The former Tory party chairman, Lady Warsi – who quit the government over the Government’s “morally indefensible” stance on Gaza last week – has indicated the Tories were ignoring “electoral reality” by not widening its appeal across Britain, claiming they had left it “a little late” to win votes.

The ex-Foreign Office minister has played a key role in the Conservatives’ appeal to Muslim voters. She has cautioned the Tory party over ignoring the ethnic minority voters in next year’s national election as she stated: “The electoral reality is that we will not win outright Conservative majorities until we start attracting more of the ethnic vote.

“We’ve probably left it a little too late to take this part of the electorate seriously.”

Meanwhile, Labour’s vice-chair Michael Dugher MP has said: “Warsi’s scathing attack is a damning indictment of David Cameron and his clique of out-of-touch cronies.

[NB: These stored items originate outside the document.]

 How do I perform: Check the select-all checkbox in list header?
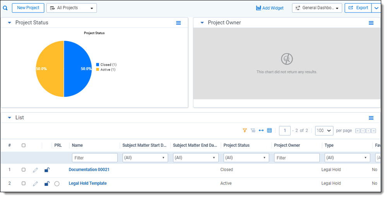click(24, 145)
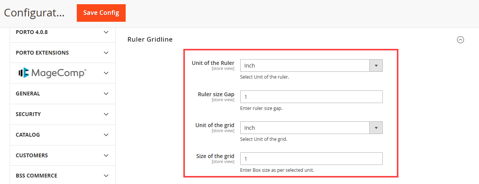The width and height of the screenshot is (479, 184).
Task: Expand the MageComp section chevron
Action: (x=106, y=73)
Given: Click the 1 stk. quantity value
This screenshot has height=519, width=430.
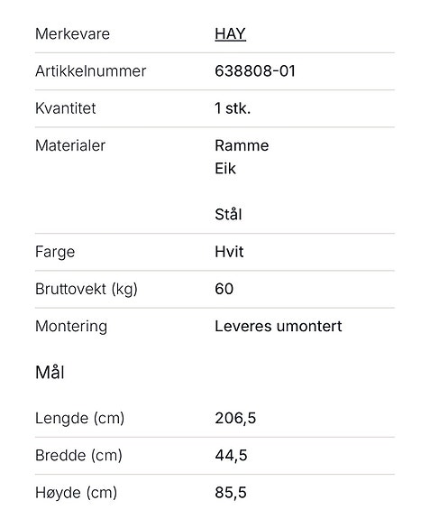Looking at the screenshot, I should (x=233, y=108).
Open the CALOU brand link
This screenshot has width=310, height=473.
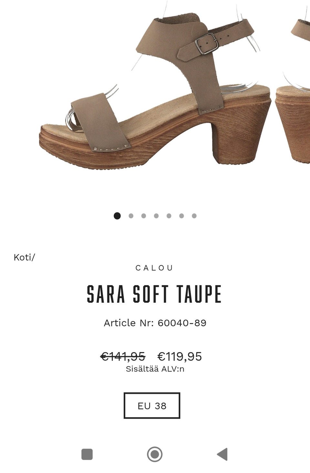[155, 268]
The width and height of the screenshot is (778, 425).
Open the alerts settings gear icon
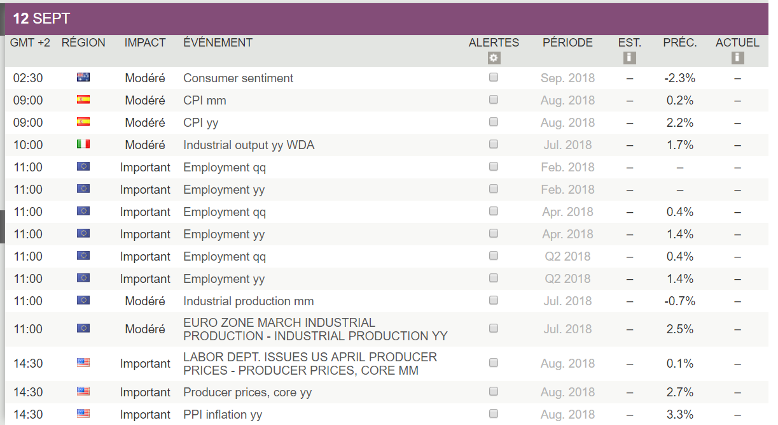tap(494, 58)
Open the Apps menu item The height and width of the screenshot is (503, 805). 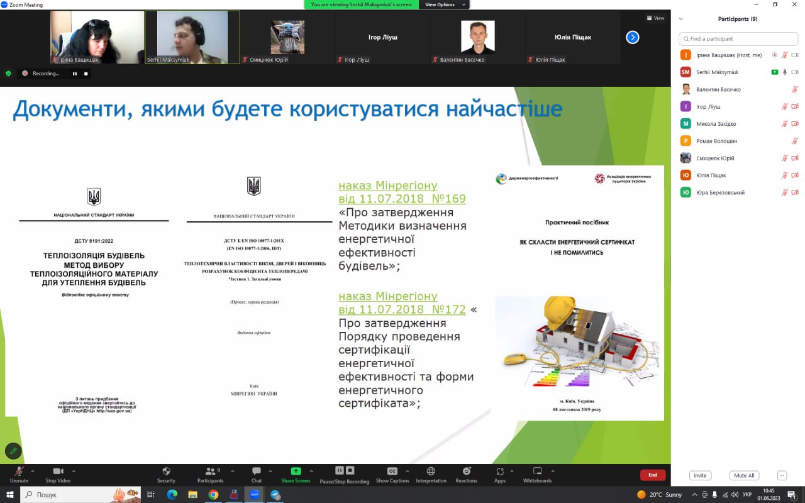pyautogui.click(x=500, y=472)
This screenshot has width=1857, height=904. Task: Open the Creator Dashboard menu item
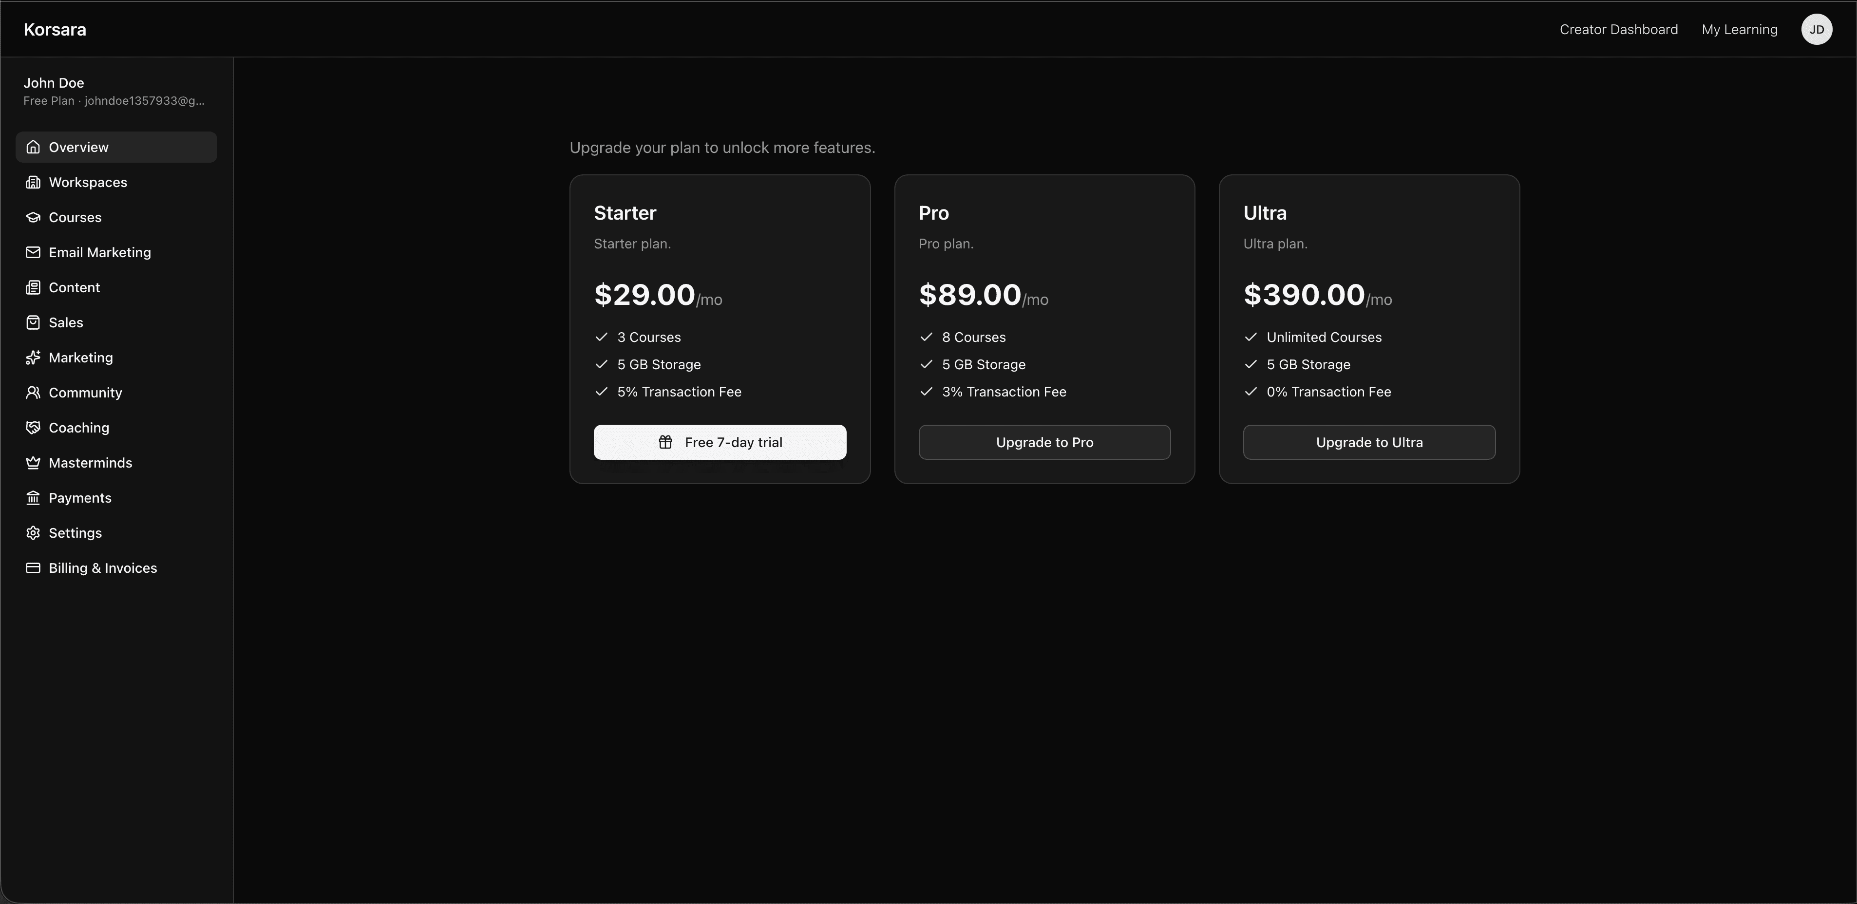[x=1618, y=29]
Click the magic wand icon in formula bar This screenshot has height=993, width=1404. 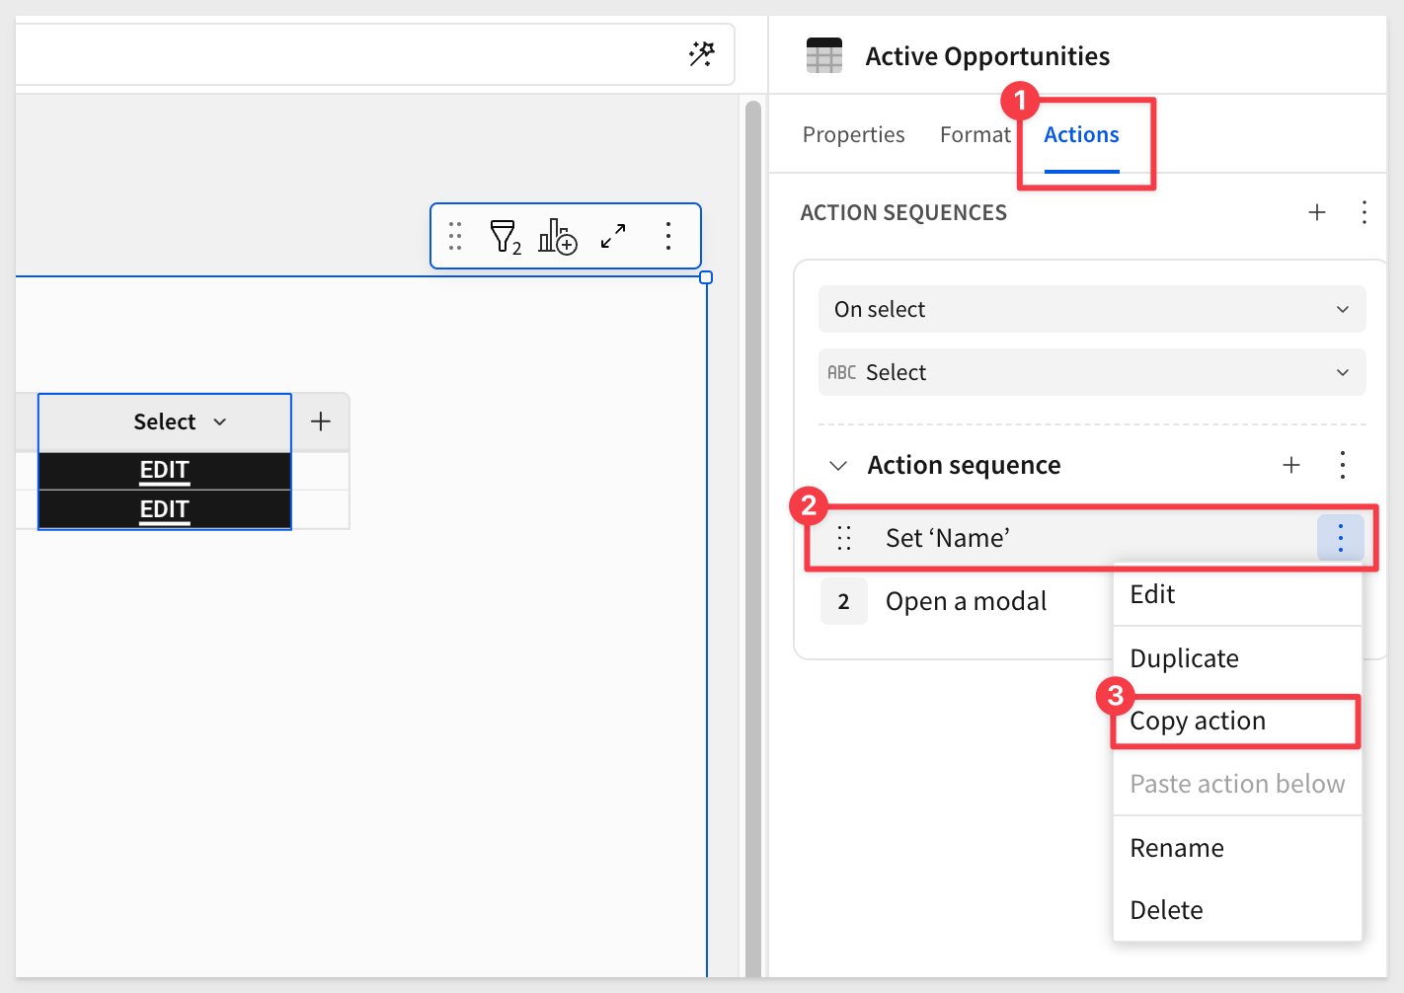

The Tories have lurched to the right under Cameron and can never govern for the whole country.”

However, Tory MP Alec Shelbrooke has responded to the criticism, saying Lady Warsi’s comments were “unfortunate” while claiming that people will forget her in a week’s time.

Lack of backing from ethnic minority voters – which constitute around 14 per cent of the electorate – was one of the obvious factors that cost Cameron an outright win in 2010, forcing him into a coalition government with the left-leaning Liberal Democrat party.

According to an academic study, it was viewed that only 16 per cent of ethnic minority voters supported the Tories in 2010, while Labour, the main opposition party, had won 68 per cent of their support.

This lack of support from ethnic minorities is not merely a matter of people or policies. It in fact indicates their firm sense that the Conservative party is not for people like them.

Current opinion polls are also suggesting that Labour have a lead of around 4 percentage points over the Conservatives going into the May 2015 vote.